Circa 1895, vintage photochrome |
“Il faut aimer la vie orientale, les rêveries prolongées et les contemplations sans fin, pour se plaire longtemps au Caire. En huit ou quinze jours, on peut avoir vu tout ce qu'il y a de remarquable dans cette ville ; mais, si l'on veut s'imprégner de son esprit et en analyser le charme séducteur, de longs mois ne sont pas de trop. Pour mon compte, j'en ai passé cinq dans une inaction à peu près complète, sans m'ennuyer une seconde, sans regretter l'activité européenne, dont on se déshabitue si vite sous un climat endormant. Les plaisirs actuels du Caire sont cependant bien peu variés.

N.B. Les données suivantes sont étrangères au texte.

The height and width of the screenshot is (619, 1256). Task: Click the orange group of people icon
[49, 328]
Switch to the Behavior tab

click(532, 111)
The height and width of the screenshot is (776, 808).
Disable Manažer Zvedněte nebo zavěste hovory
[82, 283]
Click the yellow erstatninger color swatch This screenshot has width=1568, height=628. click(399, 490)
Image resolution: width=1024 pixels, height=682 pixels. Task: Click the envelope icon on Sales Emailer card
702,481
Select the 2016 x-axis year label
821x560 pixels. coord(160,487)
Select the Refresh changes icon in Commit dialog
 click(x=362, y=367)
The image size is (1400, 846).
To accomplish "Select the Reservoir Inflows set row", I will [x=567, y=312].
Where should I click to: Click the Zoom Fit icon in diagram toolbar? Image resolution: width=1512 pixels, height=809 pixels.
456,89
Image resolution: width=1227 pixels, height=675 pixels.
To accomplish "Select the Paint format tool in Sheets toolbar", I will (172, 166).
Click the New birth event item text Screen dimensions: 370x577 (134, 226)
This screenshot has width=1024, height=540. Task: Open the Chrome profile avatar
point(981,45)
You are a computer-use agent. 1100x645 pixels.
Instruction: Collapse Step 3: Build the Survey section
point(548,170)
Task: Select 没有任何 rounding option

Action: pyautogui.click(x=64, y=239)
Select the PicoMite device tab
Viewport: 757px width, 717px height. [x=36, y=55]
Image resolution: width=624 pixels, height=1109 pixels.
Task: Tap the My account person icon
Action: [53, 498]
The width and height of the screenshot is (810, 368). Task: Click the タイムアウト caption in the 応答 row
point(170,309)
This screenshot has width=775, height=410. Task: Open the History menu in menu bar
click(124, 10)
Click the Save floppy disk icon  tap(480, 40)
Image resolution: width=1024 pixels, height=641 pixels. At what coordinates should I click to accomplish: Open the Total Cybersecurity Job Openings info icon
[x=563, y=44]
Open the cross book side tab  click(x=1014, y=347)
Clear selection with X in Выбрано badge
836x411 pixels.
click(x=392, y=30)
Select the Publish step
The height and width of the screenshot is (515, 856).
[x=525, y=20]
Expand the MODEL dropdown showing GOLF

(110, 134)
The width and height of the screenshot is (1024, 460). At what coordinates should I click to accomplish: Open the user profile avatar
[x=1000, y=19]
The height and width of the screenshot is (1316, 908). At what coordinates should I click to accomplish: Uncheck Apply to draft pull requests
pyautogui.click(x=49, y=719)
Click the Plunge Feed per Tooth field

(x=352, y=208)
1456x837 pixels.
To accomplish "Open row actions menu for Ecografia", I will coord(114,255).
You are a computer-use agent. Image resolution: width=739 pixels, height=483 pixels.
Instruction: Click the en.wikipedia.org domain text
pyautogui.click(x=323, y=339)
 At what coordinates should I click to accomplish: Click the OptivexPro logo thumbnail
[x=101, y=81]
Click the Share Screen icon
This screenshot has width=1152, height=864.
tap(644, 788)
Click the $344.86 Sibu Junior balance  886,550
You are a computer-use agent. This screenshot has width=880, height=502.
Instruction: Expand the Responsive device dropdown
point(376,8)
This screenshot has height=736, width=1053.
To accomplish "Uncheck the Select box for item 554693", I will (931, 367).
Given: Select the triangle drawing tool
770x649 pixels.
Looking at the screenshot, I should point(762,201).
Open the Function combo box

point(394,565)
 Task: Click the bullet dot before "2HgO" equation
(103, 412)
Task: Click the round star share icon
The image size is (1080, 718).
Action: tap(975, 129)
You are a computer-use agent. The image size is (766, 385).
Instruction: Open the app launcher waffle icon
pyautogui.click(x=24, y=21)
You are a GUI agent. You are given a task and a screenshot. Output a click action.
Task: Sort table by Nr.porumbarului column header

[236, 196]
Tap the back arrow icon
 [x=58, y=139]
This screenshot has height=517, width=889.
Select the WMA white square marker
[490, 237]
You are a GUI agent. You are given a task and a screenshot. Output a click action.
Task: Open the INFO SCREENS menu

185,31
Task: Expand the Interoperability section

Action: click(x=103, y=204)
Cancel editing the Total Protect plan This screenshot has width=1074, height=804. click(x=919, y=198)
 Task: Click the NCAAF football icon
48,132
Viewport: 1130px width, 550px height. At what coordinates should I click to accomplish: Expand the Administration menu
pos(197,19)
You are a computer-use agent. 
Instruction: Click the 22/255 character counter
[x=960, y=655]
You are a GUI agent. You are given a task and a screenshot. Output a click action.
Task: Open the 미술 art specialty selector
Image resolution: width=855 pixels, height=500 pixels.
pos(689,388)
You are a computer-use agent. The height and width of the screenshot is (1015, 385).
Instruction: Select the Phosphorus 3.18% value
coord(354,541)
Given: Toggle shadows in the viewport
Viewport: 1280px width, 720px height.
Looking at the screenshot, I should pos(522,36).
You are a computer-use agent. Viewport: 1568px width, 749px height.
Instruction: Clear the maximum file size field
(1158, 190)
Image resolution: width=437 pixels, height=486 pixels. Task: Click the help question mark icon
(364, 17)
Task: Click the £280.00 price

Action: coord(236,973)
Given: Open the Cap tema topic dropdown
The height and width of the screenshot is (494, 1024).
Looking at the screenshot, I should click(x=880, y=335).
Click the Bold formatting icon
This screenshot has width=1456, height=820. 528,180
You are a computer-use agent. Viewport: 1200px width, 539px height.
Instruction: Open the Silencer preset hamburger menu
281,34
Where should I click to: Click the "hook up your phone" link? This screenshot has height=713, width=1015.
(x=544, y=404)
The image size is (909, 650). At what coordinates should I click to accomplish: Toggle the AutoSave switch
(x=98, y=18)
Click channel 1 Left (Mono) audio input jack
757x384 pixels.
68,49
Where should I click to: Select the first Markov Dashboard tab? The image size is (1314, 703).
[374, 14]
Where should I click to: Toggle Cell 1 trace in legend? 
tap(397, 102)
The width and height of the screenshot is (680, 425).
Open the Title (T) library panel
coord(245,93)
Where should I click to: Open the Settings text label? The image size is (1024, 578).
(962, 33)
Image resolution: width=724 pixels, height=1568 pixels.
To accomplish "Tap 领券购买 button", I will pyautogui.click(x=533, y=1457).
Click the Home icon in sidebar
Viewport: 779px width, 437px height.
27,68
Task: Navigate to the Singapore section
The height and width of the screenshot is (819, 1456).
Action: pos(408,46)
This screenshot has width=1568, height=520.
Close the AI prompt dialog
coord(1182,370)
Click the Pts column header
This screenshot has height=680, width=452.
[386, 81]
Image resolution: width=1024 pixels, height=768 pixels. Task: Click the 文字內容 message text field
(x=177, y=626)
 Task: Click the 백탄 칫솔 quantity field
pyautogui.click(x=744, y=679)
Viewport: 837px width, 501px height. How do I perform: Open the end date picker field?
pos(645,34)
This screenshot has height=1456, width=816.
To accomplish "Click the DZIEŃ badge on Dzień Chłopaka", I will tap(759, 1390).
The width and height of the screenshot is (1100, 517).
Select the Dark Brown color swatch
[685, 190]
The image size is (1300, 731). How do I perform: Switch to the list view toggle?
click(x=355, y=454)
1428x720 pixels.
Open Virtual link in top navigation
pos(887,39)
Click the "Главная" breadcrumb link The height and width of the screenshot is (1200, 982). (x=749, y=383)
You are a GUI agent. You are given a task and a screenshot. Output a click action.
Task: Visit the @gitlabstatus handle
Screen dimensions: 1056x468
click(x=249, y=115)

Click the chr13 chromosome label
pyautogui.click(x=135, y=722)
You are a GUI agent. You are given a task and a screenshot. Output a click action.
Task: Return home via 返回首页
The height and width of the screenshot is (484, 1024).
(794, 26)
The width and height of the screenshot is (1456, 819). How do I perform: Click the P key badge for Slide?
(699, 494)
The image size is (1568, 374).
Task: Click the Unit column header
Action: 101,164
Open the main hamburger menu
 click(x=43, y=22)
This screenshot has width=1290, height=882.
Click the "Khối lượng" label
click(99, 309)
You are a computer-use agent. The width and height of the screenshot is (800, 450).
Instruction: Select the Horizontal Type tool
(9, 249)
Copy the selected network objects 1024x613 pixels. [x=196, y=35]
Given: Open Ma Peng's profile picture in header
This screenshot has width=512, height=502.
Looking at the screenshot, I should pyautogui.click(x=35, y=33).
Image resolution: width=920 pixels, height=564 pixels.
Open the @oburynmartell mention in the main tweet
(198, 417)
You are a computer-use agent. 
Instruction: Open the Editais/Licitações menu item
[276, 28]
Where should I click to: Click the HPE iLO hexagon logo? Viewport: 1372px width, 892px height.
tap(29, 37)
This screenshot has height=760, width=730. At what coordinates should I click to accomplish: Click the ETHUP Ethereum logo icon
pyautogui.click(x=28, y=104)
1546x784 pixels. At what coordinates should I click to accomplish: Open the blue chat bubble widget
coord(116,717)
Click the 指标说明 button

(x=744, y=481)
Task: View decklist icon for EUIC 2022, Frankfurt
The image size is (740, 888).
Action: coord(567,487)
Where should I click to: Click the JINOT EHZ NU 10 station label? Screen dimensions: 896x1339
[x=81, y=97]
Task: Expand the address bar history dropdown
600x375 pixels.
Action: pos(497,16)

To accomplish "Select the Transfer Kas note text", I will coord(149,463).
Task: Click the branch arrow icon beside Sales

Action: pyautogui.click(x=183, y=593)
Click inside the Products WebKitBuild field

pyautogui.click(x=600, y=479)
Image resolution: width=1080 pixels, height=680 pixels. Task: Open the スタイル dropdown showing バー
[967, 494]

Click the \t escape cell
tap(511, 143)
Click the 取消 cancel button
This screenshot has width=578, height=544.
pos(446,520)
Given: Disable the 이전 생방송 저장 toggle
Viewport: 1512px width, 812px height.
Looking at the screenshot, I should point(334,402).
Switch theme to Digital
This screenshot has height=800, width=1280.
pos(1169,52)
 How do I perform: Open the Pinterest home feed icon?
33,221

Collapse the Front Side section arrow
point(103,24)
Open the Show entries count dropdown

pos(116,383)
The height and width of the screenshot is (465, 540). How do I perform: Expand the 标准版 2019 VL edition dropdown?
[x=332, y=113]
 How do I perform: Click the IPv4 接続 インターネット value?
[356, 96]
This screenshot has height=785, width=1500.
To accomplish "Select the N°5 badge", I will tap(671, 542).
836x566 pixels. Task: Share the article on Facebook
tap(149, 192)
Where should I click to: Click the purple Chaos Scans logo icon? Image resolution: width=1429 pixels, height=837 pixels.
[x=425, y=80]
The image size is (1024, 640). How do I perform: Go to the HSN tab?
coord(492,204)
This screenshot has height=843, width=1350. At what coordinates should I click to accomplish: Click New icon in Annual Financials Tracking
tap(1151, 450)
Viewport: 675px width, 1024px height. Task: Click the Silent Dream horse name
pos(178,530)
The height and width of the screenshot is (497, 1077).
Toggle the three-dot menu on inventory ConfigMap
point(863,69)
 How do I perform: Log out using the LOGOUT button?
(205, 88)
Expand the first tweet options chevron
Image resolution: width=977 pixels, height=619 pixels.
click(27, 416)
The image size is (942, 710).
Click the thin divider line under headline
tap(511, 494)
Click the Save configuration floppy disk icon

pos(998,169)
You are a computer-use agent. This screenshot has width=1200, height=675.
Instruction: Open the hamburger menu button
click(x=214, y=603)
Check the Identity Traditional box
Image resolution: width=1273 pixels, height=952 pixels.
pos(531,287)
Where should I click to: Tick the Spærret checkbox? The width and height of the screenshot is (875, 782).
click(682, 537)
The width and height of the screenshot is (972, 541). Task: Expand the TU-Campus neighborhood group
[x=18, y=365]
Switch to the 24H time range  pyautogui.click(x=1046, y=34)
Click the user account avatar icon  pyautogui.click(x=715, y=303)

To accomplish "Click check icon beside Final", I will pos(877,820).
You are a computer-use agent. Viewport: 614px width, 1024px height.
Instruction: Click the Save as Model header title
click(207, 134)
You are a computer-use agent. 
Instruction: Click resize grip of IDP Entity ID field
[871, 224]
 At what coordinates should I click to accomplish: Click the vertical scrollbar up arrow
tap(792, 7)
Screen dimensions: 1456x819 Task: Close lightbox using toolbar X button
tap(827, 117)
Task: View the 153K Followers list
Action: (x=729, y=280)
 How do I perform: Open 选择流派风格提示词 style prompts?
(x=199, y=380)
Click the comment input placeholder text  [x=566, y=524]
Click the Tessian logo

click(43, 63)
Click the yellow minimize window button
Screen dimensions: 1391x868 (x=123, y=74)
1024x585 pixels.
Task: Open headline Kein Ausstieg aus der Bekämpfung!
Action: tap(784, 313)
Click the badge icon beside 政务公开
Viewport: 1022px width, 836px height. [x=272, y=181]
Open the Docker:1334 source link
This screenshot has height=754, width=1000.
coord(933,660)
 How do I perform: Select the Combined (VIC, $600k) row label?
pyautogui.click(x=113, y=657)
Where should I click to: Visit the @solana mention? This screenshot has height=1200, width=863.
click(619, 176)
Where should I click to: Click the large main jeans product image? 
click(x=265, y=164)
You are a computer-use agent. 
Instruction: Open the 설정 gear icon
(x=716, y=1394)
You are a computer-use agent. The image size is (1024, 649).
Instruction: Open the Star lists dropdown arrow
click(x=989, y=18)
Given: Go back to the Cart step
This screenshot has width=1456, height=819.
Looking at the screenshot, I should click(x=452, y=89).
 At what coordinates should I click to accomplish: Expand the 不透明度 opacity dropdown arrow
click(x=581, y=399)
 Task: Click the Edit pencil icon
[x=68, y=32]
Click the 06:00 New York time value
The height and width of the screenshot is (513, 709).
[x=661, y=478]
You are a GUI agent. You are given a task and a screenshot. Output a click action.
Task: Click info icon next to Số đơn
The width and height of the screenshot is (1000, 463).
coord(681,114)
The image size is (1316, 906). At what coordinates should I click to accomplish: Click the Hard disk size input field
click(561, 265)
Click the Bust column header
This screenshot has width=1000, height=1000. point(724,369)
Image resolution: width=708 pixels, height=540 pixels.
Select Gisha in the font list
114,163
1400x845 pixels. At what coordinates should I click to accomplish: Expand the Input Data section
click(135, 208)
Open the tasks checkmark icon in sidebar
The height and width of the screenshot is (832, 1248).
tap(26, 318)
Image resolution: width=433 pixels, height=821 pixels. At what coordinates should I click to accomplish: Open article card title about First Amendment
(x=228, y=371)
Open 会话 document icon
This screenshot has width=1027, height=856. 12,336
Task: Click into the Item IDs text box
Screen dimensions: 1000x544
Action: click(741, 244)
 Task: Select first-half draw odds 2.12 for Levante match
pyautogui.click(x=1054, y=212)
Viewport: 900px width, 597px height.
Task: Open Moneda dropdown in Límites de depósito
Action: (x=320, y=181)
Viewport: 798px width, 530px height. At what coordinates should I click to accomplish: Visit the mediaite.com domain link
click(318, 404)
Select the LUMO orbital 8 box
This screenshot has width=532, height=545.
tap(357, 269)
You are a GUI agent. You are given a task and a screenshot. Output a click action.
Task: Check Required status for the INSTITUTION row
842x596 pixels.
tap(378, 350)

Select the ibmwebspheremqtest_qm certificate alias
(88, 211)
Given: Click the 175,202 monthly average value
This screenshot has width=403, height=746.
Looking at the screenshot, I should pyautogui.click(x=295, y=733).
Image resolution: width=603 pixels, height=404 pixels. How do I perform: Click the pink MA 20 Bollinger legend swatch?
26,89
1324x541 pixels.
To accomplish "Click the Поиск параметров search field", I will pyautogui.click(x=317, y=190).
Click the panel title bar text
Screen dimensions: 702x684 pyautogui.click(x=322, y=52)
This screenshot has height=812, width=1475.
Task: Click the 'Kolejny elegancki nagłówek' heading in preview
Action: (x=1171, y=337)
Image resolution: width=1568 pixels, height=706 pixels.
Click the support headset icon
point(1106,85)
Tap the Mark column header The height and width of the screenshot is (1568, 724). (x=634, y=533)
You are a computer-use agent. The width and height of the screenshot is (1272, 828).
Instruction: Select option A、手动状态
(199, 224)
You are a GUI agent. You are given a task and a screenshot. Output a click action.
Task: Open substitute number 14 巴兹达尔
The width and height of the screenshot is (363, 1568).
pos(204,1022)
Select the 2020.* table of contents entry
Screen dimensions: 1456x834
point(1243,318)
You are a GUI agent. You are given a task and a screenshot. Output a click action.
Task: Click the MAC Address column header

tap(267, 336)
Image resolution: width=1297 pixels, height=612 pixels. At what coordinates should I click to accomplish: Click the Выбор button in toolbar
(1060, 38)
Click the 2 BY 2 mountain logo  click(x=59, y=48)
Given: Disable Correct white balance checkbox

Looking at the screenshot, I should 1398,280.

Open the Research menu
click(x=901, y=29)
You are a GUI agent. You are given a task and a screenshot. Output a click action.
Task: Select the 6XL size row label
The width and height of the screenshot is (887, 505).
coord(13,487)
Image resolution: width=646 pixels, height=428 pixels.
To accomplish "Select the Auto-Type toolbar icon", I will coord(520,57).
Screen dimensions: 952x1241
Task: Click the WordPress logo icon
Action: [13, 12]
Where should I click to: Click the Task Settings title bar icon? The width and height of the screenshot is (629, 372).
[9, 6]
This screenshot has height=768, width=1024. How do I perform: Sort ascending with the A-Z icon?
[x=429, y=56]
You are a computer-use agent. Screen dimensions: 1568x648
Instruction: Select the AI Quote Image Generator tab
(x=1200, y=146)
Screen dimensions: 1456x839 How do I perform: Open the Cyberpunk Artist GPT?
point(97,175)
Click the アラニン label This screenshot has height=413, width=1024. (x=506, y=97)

Visiter pour la centième fois le Khan Khalil, se reposer sous les ombrages de l'Esbekieh, faire une partie d'âne le long du Nil, aller voir coucher le soleil du haut de la colline du Mokatam, errer sans but dans des ruelles qui ne finissent jamais, passer des heures entières à contempler un détail d'architecture, un groupe pittoresque, un délicieux assemblage de couleurs, etc. etc. quoi de plus monotone en apparence ! Mais, si l'on a l'imagination et le cœur remplis de fantaisies orientales, si l'on est poursuivi par les souvenirs des “Mille et une Nuits”, si, d'ailleurs, l'esprit est excité par l'observation d'un monde tout nouveau, on ne sent pas le temps s'envoler ; il glisse sans laisser de traces, les journées succèdent doucement aux journées, et, lorsqu'on veut se rendre compte de la manière dont on a vécu durant une semaine, on s'aperçoit souvent, après un examen de conscience rigoureux, qu'on ne s'y est pas occupé d'autre chose que d'un palmier dont la cime se balançait au vent, ou d'une teinte particulière qui, chaque jour, à la même heure, venait colorer de nuances légères les ondulations du désert lointain.”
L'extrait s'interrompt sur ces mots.